The recourse is without merit.

R.A. No. 5980, in its original shape and as amended, partakes of a


supervisory or regulatory legislation, merely providing a regulatory framework for
the organization, registration, and regulation of the operations of financing
companies. As couched, it does not specifically define the rights and obligations of
parties to a financial leasing arrangement. In fact, it does not go beyond defining
commercial or transactional financial leasing and other financial leasing concepts.
Thus, the relevancy of Article 18 of the Civil Code which reads:

Article 18. - In matters which are governed by special laws, their


deficiency shall be supplied by the provisions of this [Civil] Code.
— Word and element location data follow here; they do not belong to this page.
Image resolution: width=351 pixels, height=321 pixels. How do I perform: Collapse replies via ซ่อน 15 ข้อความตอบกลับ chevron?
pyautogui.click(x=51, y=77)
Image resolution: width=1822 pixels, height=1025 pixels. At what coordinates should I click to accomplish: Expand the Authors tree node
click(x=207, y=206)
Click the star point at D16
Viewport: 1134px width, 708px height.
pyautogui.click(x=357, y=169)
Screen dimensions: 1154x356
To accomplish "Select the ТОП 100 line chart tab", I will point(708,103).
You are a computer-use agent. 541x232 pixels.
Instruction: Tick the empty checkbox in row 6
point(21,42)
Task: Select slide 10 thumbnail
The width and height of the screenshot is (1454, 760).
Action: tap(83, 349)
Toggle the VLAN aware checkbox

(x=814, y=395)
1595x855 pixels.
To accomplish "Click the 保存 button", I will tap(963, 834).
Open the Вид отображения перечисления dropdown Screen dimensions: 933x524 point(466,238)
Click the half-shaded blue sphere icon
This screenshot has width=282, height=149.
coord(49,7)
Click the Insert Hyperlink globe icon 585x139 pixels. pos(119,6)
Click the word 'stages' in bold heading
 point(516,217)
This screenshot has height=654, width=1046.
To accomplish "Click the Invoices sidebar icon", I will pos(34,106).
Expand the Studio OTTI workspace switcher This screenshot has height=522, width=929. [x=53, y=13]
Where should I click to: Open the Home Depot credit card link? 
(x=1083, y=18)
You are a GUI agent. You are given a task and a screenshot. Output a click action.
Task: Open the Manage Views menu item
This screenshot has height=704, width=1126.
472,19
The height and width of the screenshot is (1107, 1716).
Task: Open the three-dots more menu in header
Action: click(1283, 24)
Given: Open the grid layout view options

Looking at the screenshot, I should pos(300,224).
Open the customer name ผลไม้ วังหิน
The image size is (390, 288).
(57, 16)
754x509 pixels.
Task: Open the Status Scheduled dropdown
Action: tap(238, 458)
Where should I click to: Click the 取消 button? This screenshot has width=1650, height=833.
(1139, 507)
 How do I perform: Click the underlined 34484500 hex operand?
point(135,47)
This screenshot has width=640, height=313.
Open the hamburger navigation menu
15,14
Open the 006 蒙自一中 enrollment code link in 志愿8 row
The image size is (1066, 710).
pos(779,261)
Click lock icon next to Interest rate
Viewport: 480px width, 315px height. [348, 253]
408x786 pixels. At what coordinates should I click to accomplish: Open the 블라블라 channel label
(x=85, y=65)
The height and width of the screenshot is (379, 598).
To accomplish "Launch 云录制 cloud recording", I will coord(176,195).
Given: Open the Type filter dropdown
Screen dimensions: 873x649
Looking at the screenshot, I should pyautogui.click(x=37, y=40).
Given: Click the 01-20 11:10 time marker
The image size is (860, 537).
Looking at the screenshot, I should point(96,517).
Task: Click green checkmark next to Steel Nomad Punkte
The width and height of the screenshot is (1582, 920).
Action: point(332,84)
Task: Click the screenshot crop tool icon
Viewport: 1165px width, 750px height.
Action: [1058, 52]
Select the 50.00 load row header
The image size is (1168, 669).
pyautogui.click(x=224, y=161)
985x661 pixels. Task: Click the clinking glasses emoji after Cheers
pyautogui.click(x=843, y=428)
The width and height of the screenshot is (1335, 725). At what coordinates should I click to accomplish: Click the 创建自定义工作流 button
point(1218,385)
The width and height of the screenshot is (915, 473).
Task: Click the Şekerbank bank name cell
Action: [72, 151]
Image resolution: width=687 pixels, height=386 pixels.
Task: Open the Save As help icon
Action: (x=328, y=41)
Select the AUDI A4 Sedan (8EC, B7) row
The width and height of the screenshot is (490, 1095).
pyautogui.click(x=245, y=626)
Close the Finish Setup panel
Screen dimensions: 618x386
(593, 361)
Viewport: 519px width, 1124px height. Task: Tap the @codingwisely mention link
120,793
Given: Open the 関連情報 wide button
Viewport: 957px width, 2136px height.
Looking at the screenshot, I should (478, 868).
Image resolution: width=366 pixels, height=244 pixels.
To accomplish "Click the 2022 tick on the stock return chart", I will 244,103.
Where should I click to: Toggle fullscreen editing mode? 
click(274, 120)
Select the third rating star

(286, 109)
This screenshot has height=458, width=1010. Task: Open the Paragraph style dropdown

Petitioner foists the argument that the Recto Law, i.e., the Civil Code
provisions on installment sales of movable property, does not apply to a financial
leasing agreement because such agreement, by definition, does not confer on the
lessee the option to buy the property subject of the financial lease. To the
petitioner, the absence of an option-to-buy stipulation in a financial leasing
agreement, as understood under R.A. No. 8556, prevents the application thereto of
Articles 1484 and 1485 of the Civil Code.
We are not persuaded.

The Court can allow that the underlying lease agreement has the earmarks or
made to appear as a financial leasing,[9] a term defined in Section 3(d) of R.A. No.
8556 as -

a mode of extending credit through a non-cancelable lease


contract under which the lessor purchases or acquires, at the instance of
the lessee, machinery, equipment, office machines, and other movable or
immovable property in consideration of the periodic payment by the
lessee of a fixed amount of money sufficient to amortize at least seventy
(70%) of the purchase price or acquisition cost, including any incidental
expenses and a margin of profit over an obligatory period of not less
than two (2) years during which the lessee has the right to hold and use
the leased property but with no obligation or option on his part to
purchase the leased property from the owner-lessor at the end of the
lease contract.

In its previous holdings, however, the Court, taking into account the
following mix: the imperatives of equity, the contractual stipulations in question
and the actuations of parties vis--vis their contract, treated disguised transactions
technically tagged as financing lease, like here, as creating a different contractual
relationship. Notable among the Courts decisions because of its parallelism with
this case is BA Finance Corporation v. Court of Appeals[10] which involved a motor
vehicle. Thereat, the Court has treated a purported financial lease as actually a sale
of a movable property on installments and prevented recovery beyond the buyers
arrearages. Wrote the Court in BA Finance:

The transaction involved is one of a "financial


lease" or "financial leasing," where a financing company would, in
effect, initially purchase a mobile equipment and turn around to
lease it to a client who gets, in addition, an option to purchase the
property at the expiry of the lease period. xxx.

xxx xxx xxx

The pertinent provisions of [RA] 5980, thus implemented, read:

"'Financing companies,' are primarily organized for


the purpose of extending credit facilities to consumers
either by leasing of motor vehicles, and office machines
and equipment, and other movable property."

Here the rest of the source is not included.